_Text_
━━━━━━

This is a conceptual question and also about implementation.

I have a (Very) simple QApplication. It reads an XML with "button" tags, for each "button", add a new QPushButton to the layout. This allows me to dynamically generate a gui based on a config file (The XML). My issue is taking it to the "next level".

I want to start associating those buttons with other modules (for example: QDialog), which would then do whatever it is they have to do.

My final objective is to have an application that "reads a configuration file" (xml) and based on its info, it generates as many buttons as modules were read. After that, "connect" the buttons "launch commands" (I don't have a better wording for it right now) which would run as a normal module would... until you close it, then you would return to the menu.

I basically want to have a menu that is dynamically generated (by reading the XML file) and then connects those buttons to execute/start my modules. I also want it to be flexible, so if tomorrow I add a new module to my XML and the module into the app folder, I want it to be able to launch it.

My questions are:

1) Was I clear enough?

━━━━━━

_Click-target data_
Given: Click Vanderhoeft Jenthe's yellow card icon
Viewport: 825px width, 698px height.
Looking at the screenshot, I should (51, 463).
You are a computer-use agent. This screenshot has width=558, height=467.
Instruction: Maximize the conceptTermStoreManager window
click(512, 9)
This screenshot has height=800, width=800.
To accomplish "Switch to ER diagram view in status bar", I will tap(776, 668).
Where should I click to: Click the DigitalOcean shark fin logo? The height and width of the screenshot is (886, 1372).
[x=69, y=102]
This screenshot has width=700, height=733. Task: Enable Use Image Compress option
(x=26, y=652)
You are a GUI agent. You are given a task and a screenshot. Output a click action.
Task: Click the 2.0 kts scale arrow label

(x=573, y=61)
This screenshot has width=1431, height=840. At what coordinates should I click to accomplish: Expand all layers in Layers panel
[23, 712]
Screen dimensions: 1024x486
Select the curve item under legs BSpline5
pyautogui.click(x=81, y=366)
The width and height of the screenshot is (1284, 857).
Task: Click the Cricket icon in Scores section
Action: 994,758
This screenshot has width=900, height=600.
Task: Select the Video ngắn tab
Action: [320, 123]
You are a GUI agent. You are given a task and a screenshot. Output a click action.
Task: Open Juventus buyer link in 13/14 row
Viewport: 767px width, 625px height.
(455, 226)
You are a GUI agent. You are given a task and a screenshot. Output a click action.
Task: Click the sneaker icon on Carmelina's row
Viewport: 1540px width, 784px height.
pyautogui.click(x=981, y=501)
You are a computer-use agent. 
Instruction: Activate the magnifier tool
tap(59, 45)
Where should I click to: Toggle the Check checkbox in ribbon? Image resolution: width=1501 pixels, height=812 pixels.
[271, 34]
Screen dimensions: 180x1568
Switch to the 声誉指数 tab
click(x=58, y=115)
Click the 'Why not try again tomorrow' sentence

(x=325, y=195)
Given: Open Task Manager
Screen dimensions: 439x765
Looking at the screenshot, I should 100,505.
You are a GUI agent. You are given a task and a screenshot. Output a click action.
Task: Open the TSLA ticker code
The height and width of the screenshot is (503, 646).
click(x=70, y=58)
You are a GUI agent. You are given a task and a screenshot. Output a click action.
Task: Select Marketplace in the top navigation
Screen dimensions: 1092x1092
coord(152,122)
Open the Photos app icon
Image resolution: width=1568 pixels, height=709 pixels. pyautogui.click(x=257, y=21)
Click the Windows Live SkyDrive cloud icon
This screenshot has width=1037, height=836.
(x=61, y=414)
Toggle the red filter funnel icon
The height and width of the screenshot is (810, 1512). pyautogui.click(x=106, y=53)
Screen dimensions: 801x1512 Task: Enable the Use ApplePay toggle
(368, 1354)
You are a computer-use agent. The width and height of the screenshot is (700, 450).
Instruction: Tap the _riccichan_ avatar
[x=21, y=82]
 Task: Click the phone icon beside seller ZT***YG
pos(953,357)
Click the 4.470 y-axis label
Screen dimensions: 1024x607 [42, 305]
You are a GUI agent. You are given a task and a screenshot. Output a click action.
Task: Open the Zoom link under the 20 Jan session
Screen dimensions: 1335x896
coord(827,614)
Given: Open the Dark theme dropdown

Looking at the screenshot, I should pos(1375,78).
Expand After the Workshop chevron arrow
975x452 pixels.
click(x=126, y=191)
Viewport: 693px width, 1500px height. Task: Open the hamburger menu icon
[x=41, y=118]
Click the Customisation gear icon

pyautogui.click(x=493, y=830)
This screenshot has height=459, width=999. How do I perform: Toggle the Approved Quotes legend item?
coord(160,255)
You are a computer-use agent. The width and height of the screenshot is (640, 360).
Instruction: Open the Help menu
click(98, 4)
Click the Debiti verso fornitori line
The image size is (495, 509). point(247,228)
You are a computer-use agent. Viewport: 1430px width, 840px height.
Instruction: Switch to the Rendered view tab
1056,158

━━━━━━

_Requirement 1_
In the Qt question, why does the writer's application read an XML file with "button" tags? Explain in one to three sentences.
_Requirement 2_
According to the Qt question, what should happen once a launched module is closed?
_Requirement 3_
Continue the Qt question from its final line.

_Answer 1_
For each "button" tag in the XML, the application adds a new QPushButton to the layout. This lets the GUI be generated dynamically from a configuration file, the XML.

_Answer 2_
The user should return to the menu.

_Answer 3_
2) How do games normally go about executing processes? For example; A "Menu" from a videogame (in most AAAs) is usually made in Action Script or something similar, and then, when you select "new game" or "load game", etc, it executes certain other Modules (for lack of a better word), particularly the transition between the New Game button and loading the DirectX application and stuff.

3) How would one go about developing such projects? Should I make multiple projects inside a common solution?

As you can see, I don't have that much knowledge about software design, so if you think my questions are too basic and you have some book you'd suggest I am willing to read on the subject, I do admit I am more than a bit lost and any sort of advice is welcome.

As always, if I am not clear enough or I can expand on something, do let me know. I appreciate any and all kinds of help on this topic.

Also: if anybody thinks I should change the current tags, tell me so. I figured those were the most appropiate.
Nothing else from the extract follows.